Action item: Lines that include the string "computer" are the ones to copy from the entries below.
** Opening Records for processing block **
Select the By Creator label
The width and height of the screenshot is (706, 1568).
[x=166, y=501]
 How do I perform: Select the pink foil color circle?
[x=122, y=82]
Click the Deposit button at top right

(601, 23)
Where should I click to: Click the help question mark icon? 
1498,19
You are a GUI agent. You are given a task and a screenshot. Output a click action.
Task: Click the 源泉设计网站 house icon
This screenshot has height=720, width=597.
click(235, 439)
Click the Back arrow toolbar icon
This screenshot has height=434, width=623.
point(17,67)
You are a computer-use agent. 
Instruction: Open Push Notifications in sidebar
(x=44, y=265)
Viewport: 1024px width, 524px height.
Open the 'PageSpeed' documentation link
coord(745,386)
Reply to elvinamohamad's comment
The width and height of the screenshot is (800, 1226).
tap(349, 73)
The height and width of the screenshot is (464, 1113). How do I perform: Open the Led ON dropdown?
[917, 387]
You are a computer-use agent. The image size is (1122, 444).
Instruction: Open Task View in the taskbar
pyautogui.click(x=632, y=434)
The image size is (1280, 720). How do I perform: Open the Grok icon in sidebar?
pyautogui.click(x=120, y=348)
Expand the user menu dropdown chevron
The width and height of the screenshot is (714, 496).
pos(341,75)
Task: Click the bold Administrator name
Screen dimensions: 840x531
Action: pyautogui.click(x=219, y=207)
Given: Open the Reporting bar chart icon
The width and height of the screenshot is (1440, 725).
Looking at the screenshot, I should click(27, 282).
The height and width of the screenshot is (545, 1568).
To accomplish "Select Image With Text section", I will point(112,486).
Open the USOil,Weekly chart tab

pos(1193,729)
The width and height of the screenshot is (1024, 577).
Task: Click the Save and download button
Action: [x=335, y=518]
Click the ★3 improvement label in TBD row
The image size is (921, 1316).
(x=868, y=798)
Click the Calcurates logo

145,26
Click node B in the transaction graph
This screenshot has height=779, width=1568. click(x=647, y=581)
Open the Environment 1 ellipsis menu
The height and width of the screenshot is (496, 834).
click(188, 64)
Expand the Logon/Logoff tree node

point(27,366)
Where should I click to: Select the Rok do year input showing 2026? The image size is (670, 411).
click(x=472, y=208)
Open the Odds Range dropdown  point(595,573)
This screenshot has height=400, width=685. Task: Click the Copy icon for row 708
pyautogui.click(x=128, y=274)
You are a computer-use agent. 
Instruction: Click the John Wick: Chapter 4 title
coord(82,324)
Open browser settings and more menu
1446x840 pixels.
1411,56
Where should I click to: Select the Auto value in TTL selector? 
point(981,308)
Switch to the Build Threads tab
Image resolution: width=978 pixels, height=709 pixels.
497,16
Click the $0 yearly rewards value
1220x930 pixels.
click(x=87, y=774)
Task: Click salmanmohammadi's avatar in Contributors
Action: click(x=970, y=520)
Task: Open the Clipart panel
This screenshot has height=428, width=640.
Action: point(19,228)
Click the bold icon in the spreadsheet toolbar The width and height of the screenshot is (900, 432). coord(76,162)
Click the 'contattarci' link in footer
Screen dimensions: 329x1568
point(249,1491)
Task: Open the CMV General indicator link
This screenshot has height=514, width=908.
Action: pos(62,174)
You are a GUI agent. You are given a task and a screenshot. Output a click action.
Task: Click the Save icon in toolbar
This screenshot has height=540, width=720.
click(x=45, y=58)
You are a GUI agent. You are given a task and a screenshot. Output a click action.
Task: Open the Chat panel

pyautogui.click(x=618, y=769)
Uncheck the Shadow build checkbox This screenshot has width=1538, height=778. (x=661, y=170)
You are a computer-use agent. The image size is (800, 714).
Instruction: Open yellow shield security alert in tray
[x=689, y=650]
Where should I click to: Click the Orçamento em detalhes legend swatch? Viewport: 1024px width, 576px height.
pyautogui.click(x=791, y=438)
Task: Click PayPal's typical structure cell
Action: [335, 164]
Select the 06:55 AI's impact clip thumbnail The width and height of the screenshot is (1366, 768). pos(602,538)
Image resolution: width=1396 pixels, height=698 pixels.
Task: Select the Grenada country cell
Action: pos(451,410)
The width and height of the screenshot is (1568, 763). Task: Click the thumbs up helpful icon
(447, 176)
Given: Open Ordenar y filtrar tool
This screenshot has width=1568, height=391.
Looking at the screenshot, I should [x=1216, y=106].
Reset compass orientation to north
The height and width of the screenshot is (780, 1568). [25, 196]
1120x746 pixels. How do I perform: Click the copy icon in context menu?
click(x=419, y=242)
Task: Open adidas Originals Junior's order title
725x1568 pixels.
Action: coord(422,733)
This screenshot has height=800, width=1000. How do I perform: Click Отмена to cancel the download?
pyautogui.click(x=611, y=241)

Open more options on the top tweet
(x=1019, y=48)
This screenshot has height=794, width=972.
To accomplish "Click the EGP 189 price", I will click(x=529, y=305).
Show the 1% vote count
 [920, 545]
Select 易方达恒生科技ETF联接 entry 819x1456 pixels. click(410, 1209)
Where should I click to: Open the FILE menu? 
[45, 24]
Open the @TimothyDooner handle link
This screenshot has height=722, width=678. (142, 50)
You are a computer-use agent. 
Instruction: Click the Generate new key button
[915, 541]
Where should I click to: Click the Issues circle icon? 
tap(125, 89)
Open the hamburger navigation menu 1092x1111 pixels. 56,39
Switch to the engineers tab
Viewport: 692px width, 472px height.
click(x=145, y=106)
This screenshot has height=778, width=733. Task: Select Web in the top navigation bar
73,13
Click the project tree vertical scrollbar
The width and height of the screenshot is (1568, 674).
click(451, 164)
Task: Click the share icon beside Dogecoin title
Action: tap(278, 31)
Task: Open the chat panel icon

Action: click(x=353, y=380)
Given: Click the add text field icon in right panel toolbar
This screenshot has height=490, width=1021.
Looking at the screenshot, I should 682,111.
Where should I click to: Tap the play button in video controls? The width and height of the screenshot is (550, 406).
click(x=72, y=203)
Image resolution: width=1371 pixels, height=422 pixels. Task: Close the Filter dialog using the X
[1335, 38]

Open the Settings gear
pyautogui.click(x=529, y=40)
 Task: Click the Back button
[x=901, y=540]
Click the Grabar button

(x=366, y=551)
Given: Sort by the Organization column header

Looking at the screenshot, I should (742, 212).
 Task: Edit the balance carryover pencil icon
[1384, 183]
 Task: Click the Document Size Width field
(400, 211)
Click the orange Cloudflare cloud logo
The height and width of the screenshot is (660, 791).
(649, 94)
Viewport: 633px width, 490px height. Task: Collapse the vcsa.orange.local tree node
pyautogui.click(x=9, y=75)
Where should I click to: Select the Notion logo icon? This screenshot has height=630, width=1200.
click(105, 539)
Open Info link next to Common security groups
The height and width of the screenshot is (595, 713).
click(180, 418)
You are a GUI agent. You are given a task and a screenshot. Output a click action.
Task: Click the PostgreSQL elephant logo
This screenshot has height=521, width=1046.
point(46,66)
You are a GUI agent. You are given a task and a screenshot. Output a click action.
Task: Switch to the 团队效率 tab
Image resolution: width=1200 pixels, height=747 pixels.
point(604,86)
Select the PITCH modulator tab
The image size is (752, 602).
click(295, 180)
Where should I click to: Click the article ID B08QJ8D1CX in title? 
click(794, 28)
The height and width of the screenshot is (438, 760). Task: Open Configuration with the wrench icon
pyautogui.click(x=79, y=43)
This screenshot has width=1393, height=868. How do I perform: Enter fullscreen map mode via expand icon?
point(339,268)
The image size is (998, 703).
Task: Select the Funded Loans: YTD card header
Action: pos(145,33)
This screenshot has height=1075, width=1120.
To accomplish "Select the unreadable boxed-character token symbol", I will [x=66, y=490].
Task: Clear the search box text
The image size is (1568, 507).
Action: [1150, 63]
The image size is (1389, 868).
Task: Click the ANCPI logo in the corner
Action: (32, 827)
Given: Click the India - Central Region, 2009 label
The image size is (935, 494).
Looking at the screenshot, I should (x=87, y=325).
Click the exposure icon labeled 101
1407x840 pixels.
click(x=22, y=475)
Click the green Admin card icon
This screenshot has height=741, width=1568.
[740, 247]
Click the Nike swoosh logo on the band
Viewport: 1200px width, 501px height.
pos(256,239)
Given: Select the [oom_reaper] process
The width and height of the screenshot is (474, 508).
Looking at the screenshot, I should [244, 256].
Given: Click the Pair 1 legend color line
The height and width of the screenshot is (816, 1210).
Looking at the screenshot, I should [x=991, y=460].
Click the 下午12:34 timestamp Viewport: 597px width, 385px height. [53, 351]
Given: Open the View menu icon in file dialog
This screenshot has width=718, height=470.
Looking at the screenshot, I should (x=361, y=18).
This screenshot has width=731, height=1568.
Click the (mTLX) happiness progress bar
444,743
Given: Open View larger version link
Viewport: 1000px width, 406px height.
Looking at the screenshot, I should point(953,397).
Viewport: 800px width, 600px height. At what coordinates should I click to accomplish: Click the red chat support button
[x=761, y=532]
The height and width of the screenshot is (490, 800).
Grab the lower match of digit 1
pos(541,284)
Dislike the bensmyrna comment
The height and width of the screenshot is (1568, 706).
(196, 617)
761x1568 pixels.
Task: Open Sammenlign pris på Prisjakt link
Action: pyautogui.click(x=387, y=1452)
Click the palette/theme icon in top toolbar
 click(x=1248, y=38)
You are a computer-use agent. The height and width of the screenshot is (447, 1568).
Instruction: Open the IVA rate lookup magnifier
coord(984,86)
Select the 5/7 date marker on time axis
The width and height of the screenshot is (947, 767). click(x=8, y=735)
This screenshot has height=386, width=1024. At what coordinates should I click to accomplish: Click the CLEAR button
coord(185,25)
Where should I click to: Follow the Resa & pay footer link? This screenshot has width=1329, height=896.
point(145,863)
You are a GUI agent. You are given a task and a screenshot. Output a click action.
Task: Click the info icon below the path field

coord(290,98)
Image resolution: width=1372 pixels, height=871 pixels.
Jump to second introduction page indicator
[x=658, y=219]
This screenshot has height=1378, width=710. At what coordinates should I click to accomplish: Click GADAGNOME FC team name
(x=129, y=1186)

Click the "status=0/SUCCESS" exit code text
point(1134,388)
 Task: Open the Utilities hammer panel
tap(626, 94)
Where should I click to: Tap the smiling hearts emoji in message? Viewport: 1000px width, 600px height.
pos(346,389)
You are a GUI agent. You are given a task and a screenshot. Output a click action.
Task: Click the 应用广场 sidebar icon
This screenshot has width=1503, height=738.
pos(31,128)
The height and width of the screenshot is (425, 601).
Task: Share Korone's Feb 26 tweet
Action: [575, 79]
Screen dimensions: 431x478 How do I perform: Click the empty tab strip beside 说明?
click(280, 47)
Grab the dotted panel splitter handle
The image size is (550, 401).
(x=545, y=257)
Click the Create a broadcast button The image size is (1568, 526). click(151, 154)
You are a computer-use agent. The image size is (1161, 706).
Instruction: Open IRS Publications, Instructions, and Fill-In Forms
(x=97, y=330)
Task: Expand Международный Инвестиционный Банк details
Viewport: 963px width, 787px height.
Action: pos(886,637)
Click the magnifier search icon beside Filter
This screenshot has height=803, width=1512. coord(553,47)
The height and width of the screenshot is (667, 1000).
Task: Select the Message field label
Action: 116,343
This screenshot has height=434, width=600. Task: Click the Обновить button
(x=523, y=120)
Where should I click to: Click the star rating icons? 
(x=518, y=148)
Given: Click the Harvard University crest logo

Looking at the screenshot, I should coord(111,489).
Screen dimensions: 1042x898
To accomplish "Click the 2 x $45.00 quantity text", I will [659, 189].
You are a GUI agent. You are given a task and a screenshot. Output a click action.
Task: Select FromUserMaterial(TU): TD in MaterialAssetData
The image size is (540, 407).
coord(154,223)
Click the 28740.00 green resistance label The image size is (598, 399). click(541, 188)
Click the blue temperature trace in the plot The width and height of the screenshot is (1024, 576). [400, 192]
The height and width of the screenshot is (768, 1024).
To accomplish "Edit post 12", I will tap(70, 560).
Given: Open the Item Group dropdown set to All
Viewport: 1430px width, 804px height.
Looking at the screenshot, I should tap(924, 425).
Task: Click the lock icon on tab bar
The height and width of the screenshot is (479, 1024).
** Closing Records for processing block **
Response to this task:
You are a computer-use agent. 
You are a computer-use agent. The image size is (1122, 444).
You are a computer-use agent. 
You are a computer-use agent. The image size is (800, 714).
You are a computer-use agent. 
You are a computer-use agent. The height and width of the screenshot is (447, 1568).
You are a computer-use agent. The image size is (1161, 706).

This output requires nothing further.